The compiler first determines dependencies and then compiles. The compilation then happens per file, so that part is trivial.
I haven't tried applying this to either compiler. Being able to perform code generation serially would benefit those the most, because their backends are considerably slower than DMD's, however the template instantiation problem currently prevents that. I don't think it's insurmountable, probably just needs someone very familiar with that part of the compiler to look at it.
It turns out there isn't much purpose to that. DMD can build an AST from source so fast, that building an AST from parsing a serialized version will hardly be any faster.
Vladimir sidestepped that by saving a memory image via fork.
Hacker News threads: like Hacker News fibers, but less cooperative.
It didn't click that the title was also talking about the fork() syscall. I think it's a pun though: "To try it yourself, check out the dmdforker branch in my dmd GitHub fork."
I guess I've learned to forget/ignore the titles on hackernews after using them to decide whether to click through, since they so often mess with them.
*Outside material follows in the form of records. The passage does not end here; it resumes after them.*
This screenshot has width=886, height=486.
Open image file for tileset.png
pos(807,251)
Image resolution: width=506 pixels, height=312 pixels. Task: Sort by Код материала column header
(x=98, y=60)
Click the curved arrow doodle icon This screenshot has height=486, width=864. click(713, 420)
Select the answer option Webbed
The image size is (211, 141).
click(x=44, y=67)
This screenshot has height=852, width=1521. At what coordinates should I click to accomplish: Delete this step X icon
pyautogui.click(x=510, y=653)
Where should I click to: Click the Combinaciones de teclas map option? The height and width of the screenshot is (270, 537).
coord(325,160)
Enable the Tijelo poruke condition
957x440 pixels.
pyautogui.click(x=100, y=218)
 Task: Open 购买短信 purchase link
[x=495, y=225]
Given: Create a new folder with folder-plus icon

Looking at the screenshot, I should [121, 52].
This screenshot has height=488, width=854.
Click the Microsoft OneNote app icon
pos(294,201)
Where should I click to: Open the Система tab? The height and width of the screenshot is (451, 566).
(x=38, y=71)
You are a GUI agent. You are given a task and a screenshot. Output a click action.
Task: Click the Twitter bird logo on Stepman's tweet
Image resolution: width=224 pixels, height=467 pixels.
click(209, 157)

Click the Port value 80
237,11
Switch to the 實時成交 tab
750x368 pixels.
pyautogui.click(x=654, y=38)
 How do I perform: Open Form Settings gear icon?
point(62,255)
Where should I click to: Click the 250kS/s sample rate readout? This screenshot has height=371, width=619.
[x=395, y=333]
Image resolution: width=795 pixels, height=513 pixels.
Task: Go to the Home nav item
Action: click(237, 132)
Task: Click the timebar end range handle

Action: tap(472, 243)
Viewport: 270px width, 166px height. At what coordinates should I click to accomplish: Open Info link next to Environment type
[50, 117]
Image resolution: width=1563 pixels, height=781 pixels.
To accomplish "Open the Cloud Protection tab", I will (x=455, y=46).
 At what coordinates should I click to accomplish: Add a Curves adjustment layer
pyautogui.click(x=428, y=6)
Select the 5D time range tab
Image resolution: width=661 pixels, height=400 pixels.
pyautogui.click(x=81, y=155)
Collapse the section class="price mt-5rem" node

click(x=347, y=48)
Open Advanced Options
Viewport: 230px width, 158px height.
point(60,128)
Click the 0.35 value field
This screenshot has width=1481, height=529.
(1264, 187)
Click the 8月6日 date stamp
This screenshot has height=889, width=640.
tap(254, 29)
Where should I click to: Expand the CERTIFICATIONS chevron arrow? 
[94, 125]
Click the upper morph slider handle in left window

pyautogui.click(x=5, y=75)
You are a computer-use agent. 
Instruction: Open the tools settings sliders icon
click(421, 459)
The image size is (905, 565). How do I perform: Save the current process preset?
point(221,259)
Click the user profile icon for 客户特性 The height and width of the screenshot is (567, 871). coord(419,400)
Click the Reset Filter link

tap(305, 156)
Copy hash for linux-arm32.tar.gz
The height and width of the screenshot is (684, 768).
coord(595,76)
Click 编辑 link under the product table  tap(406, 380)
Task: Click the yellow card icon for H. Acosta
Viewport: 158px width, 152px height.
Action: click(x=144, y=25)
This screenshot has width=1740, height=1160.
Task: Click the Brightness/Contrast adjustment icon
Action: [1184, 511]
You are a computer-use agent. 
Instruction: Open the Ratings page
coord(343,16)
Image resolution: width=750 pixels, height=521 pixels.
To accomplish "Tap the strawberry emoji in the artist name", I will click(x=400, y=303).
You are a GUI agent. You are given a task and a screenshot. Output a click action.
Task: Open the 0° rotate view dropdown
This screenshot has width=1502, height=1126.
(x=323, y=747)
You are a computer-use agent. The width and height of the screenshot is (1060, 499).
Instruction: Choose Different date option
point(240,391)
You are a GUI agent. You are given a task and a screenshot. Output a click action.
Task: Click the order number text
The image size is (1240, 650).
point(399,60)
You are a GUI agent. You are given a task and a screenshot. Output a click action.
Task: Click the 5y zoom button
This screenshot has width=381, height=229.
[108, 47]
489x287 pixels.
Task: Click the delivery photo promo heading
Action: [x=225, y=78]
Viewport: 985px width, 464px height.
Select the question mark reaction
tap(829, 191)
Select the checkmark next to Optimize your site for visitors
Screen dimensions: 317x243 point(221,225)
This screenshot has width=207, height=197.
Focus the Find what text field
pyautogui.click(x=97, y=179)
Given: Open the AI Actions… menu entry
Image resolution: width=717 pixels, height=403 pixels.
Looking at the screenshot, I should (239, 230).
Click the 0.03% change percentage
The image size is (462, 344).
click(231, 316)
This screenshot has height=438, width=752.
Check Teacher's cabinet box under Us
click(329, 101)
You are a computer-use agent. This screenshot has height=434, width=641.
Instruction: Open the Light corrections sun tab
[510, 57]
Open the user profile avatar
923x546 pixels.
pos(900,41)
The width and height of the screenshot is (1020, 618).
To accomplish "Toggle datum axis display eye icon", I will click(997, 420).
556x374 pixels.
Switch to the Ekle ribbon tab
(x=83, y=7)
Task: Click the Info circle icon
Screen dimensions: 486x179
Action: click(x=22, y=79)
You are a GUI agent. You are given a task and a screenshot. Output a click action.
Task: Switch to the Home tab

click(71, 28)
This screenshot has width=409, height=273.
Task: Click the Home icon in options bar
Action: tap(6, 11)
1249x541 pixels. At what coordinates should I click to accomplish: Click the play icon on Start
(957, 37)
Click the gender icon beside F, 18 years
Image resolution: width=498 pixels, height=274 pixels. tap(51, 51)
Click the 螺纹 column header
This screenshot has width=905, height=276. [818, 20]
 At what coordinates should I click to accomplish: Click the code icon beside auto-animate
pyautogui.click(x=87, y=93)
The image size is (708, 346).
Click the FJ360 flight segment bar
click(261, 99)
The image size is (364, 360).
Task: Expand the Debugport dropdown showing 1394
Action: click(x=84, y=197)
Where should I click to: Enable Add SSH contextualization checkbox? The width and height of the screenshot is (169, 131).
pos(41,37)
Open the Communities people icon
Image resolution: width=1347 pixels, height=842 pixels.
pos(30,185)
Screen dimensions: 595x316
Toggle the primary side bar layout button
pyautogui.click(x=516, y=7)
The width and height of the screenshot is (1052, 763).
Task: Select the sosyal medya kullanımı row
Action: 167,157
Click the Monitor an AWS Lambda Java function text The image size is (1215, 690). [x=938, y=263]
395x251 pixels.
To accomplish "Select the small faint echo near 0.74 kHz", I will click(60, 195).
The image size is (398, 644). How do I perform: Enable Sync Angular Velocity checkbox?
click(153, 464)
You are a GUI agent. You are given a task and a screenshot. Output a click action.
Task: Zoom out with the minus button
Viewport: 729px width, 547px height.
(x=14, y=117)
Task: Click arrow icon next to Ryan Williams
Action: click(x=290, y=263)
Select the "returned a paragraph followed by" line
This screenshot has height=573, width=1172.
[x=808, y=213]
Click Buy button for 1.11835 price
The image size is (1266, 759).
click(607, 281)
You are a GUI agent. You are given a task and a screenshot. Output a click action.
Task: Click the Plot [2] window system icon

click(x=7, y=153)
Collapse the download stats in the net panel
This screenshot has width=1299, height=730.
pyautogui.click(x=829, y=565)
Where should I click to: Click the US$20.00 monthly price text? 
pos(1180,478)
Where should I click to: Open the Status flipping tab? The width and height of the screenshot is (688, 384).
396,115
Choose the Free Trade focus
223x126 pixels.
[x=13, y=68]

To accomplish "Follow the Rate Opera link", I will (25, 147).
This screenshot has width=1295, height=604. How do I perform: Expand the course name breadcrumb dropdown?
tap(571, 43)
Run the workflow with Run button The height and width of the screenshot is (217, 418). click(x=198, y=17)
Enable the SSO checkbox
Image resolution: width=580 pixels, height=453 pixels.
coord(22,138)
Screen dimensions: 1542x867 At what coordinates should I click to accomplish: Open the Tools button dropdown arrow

That reminds me that "fork" when used as a verb on GitHub's UI should more accurately be "cloud clone".
GitHub's terminology has muddied the waters between the concept of actual forks (longterm divergent development) and a particular implementation of a permission system for branches.
Calling a branch a fork is just a water-muddying term probably coined by some suit in marketing who saw the buzzword somewhere in an article on the Internet Explorer and thought they would re-purposed to use as a product differentiator.
Like I said, "fork" already has a useful meaning with regard to an OSS project, so there's no need to overload it. Is the following sentence not confusing? When you fork on GitHub you create a fork but not every fork is a fork.
I say the former situation is an obfuscated permission system and the latter is a fork.
[ I've gone rather off-topic from TFA so will stop commenting now! ]
However, D's compile-time metaprogramming facilities allowed us to get ambitious in some places... for instance, std.uni precomputes some Unicode lookup tables during compilation, and std.regex makes heavy use of metaprogramming to compile regular expression strings to D code, again during compilation. As a result, making use of those features will result in heavier load on the compiler.
On the other hand, for the little things it would be weird. Would you do that for a single regular expression?